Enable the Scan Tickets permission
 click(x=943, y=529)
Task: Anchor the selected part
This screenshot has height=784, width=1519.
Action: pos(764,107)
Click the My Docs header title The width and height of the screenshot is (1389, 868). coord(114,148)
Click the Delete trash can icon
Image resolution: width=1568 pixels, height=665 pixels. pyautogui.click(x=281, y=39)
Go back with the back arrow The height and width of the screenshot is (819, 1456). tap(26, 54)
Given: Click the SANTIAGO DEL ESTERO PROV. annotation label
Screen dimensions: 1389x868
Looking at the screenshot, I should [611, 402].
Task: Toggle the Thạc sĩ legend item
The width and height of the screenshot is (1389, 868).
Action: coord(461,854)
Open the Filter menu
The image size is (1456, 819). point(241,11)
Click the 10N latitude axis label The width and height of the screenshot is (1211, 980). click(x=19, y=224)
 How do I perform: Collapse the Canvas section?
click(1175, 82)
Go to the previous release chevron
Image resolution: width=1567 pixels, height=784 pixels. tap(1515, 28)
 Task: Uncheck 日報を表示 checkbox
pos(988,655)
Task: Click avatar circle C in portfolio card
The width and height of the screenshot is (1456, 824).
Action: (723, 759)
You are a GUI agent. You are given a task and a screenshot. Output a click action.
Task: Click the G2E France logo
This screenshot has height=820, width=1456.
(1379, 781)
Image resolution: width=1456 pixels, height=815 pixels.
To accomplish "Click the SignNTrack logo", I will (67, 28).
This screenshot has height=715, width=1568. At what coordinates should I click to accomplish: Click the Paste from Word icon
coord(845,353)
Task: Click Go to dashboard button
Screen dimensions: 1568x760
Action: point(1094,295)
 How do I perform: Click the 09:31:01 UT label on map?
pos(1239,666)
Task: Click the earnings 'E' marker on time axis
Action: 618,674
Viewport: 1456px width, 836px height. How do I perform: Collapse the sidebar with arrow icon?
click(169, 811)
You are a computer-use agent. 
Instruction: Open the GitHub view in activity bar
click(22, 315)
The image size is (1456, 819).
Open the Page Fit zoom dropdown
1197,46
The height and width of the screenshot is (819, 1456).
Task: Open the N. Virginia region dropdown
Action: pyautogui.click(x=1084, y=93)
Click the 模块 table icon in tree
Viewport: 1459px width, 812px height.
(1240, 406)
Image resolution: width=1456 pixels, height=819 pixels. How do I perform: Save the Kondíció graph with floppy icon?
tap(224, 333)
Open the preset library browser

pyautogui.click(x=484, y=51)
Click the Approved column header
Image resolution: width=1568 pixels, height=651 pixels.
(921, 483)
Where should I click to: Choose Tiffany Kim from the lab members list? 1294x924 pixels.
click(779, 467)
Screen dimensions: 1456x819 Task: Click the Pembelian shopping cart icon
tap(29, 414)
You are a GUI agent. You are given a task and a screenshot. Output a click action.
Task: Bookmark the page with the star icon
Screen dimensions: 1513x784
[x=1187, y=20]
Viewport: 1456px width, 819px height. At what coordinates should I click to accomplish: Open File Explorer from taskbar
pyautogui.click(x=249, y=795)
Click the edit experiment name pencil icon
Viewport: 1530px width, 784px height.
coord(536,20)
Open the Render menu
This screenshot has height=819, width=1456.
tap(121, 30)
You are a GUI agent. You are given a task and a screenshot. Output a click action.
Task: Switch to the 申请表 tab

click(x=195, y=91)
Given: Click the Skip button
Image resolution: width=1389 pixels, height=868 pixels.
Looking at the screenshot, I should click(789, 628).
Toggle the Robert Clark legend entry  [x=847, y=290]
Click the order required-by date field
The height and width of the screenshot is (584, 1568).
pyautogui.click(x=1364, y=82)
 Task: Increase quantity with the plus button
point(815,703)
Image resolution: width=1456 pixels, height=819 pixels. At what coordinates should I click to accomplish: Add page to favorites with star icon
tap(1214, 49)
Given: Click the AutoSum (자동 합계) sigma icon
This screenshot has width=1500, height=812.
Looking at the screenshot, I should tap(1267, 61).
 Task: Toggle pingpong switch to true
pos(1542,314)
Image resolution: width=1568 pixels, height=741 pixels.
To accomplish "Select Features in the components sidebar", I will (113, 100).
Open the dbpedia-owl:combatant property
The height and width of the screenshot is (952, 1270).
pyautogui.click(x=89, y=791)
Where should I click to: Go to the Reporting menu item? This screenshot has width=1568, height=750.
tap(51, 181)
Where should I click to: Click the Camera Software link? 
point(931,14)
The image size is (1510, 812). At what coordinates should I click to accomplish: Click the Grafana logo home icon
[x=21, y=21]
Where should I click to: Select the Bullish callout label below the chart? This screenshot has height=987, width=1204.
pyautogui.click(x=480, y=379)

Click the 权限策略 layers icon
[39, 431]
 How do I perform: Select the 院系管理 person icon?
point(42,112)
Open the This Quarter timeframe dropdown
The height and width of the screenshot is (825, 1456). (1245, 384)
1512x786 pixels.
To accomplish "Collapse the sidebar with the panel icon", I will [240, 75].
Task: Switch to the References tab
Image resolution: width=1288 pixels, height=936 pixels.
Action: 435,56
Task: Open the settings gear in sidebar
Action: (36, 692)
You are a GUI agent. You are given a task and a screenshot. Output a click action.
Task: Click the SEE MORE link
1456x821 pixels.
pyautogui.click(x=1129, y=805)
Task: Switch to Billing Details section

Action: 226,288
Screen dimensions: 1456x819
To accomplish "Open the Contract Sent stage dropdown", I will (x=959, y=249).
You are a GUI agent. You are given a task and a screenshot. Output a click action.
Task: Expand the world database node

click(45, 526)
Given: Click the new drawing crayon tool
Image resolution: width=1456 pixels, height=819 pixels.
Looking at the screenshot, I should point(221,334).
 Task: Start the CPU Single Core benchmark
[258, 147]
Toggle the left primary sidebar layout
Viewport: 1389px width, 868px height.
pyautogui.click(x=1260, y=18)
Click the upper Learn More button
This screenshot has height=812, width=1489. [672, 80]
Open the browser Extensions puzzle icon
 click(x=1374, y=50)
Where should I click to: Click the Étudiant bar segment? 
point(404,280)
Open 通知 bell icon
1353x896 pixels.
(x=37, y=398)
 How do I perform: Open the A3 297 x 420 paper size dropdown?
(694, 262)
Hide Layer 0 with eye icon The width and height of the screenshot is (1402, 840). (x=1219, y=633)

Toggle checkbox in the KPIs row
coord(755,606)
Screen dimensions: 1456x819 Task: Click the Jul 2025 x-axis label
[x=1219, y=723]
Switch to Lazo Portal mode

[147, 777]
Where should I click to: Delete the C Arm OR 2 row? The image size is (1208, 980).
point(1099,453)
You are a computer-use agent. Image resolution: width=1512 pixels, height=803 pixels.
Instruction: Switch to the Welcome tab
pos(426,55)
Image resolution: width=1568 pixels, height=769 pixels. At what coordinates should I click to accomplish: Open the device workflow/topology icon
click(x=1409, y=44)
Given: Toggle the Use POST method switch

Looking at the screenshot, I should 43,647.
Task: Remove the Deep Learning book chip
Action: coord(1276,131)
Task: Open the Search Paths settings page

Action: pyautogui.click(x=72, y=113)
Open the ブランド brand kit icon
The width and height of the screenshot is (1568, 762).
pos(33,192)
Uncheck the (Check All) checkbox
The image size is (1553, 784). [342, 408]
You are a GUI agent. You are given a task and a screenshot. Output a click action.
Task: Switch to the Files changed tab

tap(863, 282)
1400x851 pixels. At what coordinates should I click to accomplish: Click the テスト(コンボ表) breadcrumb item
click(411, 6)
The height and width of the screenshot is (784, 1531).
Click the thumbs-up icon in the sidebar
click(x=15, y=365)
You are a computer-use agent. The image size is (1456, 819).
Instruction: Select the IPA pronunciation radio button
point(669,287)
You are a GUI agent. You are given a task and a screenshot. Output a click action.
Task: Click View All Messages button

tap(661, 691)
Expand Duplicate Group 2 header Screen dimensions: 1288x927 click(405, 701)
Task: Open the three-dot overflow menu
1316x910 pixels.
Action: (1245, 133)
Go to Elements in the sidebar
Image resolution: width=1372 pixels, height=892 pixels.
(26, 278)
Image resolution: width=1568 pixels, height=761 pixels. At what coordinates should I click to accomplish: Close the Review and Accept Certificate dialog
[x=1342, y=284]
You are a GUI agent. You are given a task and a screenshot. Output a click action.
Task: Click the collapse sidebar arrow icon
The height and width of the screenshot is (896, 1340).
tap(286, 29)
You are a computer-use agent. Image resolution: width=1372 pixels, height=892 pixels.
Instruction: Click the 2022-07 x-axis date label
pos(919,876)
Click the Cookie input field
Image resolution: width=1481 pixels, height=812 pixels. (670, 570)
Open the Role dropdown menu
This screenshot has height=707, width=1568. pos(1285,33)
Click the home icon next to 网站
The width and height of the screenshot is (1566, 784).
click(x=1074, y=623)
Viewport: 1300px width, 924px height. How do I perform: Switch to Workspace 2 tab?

===============

**Your instructions:** Your task is to reproduce the entries exactly, starting at the first line and ending with the line containing "Task: Toggle the Thạc sĩ legend item".

**Exercise output:**
Enable the Scan Tickets permission
 click(x=943, y=529)
Task: Anchor the selected part
This screenshot has height=784, width=1519.
Action: pos(764,107)
Click the My Docs header title The width and height of the screenshot is (1389, 868). coord(114,148)
Click the Delete trash can icon
Image resolution: width=1568 pixels, height=665 pixels. pyautogui.click(x=281, y=39)
Go back with the back arrow The height and width of the screenshot is (819, 1456). tap(26, 54)
Given: Click the SANTIAGO DEL ESTERO PROV. annotation label
Screen dimensions: 1389x868
Looking at the screenshot, I should [611, 402].
Task: Toggle the Thạc sĩ legend item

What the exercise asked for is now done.